Normally, monetary or fiscal policies aimed primarily at promoting a faster pace of economic recovery in the near term would not be expected to significantly affect the longer-term performance of the economy. However, current circumstances may be an exception to that standard view–the exception to which I alluded earlier. Our economy is suffering today from an extraordinarily high level of long-term unemployment, with nearly half of the unemployed having been out of work for more than six months. Under these unusual circumstances, policies that promote a stronger recovery in the near term may serve longer-term objectives as well. In the short term, putting people back to work reduces the hardships inflicted by difficult economic times and helps ensure that our economy is producing at its full potential rather than leaving productive resources fallow. In the longer term, minimizing the duration of unemployment supports a healthy economy by avoiding some of the erosion of skills and loss of attachment to the labor force that is often associated with long-term unemployment.

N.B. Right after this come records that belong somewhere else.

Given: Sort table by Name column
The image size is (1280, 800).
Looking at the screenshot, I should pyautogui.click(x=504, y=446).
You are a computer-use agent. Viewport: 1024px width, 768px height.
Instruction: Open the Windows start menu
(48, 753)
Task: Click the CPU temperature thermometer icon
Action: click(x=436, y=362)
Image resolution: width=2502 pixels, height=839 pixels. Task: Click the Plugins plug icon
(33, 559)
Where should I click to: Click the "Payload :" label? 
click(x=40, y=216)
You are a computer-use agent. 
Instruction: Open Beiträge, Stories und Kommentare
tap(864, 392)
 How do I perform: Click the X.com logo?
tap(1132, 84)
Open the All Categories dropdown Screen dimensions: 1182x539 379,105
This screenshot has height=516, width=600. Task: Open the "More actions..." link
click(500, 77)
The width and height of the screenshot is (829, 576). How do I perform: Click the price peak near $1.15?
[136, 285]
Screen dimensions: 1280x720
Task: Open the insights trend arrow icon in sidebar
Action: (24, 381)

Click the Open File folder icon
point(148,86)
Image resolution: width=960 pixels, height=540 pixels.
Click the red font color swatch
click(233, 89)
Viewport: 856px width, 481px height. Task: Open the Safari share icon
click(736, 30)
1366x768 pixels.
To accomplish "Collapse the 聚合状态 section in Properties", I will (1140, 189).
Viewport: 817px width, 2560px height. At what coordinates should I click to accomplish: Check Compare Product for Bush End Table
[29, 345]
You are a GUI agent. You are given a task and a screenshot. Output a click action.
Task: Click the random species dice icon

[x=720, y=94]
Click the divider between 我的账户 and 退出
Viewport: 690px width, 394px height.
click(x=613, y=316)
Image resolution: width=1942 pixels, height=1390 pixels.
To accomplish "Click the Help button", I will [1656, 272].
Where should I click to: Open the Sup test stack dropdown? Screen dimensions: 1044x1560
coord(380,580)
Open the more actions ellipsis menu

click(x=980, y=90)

Okay. Minimizing unemployment. Sounds good. How can the Fed do that?
In addition to refining our forward guidance, the Federal Reserve has a range of tools that could be used to provide additional monetary stimulus.
We discussed the relative merits and costs of such tools at our August meeting. We will continue to consider those and other pertinent issues, including of course economic and financial developments, at our meeting in September, which has been scheduled for two days (the 20th and the 21st) instead of one to allow a fuller discussion. The Committee will continue to assess the economic outlook in light of incoming information and is prepared to employ its tools as appropriate to promote a stronger economic recovery in a context of price stability.
Shorter Bernanke: We are not going to try more monetary stimulus. What does he ask for instead? “U.S. fiscal policy must be placed on a sustainable path that ensures that debt relative to national income is at least stable or, preferably, declining over time.” How are we supposed to read that if not as a call for Congress and the president to have more negotiations about debt, except maybe with a little less screaming this time?